Start of Provided records
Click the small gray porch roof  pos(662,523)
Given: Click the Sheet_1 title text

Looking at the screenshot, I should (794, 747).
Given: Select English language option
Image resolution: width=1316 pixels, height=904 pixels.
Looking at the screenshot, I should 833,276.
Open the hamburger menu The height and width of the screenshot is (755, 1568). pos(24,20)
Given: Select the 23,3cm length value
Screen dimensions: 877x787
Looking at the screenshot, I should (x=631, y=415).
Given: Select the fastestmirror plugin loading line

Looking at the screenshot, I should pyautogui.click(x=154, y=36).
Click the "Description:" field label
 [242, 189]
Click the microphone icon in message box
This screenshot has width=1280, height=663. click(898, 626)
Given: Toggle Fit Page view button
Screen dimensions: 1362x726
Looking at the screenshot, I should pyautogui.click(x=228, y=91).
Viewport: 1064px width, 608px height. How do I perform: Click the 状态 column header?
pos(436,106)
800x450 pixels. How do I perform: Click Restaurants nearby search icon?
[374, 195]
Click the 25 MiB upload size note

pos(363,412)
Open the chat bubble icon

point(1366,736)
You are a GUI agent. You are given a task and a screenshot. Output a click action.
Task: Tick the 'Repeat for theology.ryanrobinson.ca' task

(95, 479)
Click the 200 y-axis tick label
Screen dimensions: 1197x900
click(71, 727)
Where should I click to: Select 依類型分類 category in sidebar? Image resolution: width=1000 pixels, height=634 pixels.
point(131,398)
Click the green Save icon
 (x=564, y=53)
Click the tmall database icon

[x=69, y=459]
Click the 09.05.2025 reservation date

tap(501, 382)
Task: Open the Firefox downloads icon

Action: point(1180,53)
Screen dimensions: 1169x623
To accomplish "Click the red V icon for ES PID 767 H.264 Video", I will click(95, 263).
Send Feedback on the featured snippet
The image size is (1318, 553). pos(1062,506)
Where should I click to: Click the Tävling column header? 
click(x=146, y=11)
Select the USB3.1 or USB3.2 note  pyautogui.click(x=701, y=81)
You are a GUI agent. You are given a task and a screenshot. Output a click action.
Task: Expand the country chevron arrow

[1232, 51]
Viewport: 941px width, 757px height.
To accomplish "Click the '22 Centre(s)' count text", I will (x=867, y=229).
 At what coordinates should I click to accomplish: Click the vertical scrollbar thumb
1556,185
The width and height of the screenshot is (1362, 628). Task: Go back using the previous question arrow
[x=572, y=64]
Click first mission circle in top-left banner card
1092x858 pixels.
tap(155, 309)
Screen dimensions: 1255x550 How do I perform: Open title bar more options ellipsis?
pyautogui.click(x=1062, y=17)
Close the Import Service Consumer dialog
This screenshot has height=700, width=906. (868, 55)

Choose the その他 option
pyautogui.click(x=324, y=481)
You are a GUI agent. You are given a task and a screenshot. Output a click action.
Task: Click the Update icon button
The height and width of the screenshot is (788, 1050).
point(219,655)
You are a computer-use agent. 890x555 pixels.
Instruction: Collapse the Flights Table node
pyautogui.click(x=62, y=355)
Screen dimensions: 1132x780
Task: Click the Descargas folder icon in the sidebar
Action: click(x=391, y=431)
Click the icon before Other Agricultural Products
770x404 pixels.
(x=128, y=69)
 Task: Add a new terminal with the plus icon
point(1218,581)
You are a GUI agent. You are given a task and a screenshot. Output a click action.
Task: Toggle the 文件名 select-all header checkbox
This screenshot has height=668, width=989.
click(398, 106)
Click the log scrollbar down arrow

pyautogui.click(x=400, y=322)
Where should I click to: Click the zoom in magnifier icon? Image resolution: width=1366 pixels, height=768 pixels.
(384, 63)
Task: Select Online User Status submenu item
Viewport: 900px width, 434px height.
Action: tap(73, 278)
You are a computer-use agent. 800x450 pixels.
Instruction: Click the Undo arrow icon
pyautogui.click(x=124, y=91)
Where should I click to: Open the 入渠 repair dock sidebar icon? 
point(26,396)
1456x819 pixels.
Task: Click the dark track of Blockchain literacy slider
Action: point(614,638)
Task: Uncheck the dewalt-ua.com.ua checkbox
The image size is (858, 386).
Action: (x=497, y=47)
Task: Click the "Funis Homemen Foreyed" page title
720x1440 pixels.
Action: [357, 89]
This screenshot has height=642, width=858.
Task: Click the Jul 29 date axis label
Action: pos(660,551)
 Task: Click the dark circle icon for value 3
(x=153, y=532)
End of Provided records
• [Activity]
Write every line of the material out again exactly.

• [Your response]
Click the small gray porch roof  pos(662,523)
Given: Click the Sheet_1 title text

Looking at the screenshot, I should (794, 747).
Given: Select English language option
Image resolution: width=1316 pixels, height=904 pixels.
Looking at the screenshot, I should 833,276.
Open the hamburger menu The height and width of the screenshot is (755, 1568). pos(24,20)
Given: Select the 23,3cm length value
Screen dimensions: 877x787
Looking at the screenshot, I should (x=631, y=415).
Given: Select the fastestmirror plugin loading line

Looking at the screenshot, I should pyautogui.click(x=154, y=36).
Click the "Description:" field label
 [242, 189]
Click the microphone icon in message box
This screenshot has width=1280, height=663. click(898, 626)
Given: Toggle Fit Page view button
Screen dimensions: 1362x726
Looking at the screenshot, I should pyautogui.click(x=228, y=91).
Viewport: 1064px width, 608px height. How do I perform: Click the 状态 column header?
pos(436,106)
800x450 pixels. How do I perform: Click Restaurants nearby search icon?
[374, 195]
Click the 25 MiB upload size note

pos(363,412)
Open the chat bubble icon

point(1366,736)
You are a GUI agent. You are given a task and a screenshot. Output a click action.
Task: Tick the 'Repeat for theology.ryanrobinson.ca' task

(95, 479)
Click the 200 y-axis tick label
Screen dimensions: 1197x900
click(71, 727)
Where should I click to: Select 依類型分類 category in sidebar? Image resolution: width=1000 pixels, height=634 pixels.
point(131,398)
Click the green Save icon
 (x=564, y=53)
Click the tmall database icon

[x=69, y=459]
Click the 09.05.2025 reservation date

tap(501, 382)
Task: Open the Firefox downloads icon

Action: point(1180,53)
Screen dimensions: 1169x623
To accomplish "Click the red V icon for ES PID 767 H.264 Video", I will click(95, 263).
Send Feedback on the featured snippet
The image size is (1318, 553). pos(1062,506)
Where should I click to: Click the Tävling column header? 
click(x=146, y=11)
Select the USB3.1 or USB3.2 note  pyautogui.click(x=701, y=81)
You are a GUI agent. You are given a task and a screenshot. Output a click action.
Task: Expand the country chevron arrow

[1232, 51]
Viewport: 941px width, 757px height.
To accomplish "Click the '22 Centre(s)' count text", I will (x=867, y=229).
 At what coordinates should I click to accomplish: Click the vertical scrollbar thumb
1556,185
The width and height of the screenshot is (1362, 628). Task: Go back using the previous question arrow
[x=572, y=64]
Click first mission circle in top-left banner card
1092x858 pixels.
tap(155, 309)
Screen dimensions: 1255x550 How do I perform: Open title bar more options ellipsis?
pyautogui.click(x=1062, y=17)
Close the Import Service Consumer dialog
This screenshot has height=700, width=906. (868, 55)

Choose the その他 option
pyautogui.click(x=324, y=481)
You are a GUI agent. You are given a task and a screenshot. Output a click action.
Task: Click the Update icon button
The height and width of the screenshot is (788, 1050).
point(219,655)
You are a computer-use agent. 890x555 pixels.
Instruction: Collapse the Flights Table node
pyautogui.click(x=62, y=355)
Screen dimensions: 1132x780
Task: Click the Descargas folder icon in the sidebar
Action: click(x=391, y=431)
Click the icon before Other Agricultural Products
770x404 pixels.
(x=128, y=69)
 Task: Add a new terminal with the plus icon
point(1218,581)
You are a GUI agent. You are given a task and a screenshot. Output a click action.
Task: Toggle the 文件名 select-all header checkbox
This screenshot has height=668, width=989.
click(398, 106)
Click the log scrollbar down arrow

pyautogui.click(x=400, y=322)
Where should I click to: Click the zoom in magnifier icon? Image resolution: width=1366 pixels, height=768 pixels.
(384, 63)
Task: Select Online User Status submenu item
Viewport: 900px width, 434px height.
Action: tap(73, 278)
You are a computer-use agent. 800x450 pixels.
Instruction: Click the Undo arrow icon
pyautogui.click(x=124, y=91)
Where should I click to: Open the 入渠 repair dock sidebar icon? 
point(26,396)
1456x819 pixels.
Task: Click the dark track of Blockchain literacy slider
Action: point(614,638)
Task: Uncheck the dewalt-ua.com.ua checkbox
The image size is (858, 386).
Action: (x=497, y=47)
Task: Click the "Funis Homemen Foreyed" page title
720x1440 pixels.
Action: [357, 89]
This screenshot has height=642, width=858.
Task: Click the Jul 29 date axis label
Action: pos(660,551)
 Task: Click the dark circle icon for value 3
(x=153, y=532)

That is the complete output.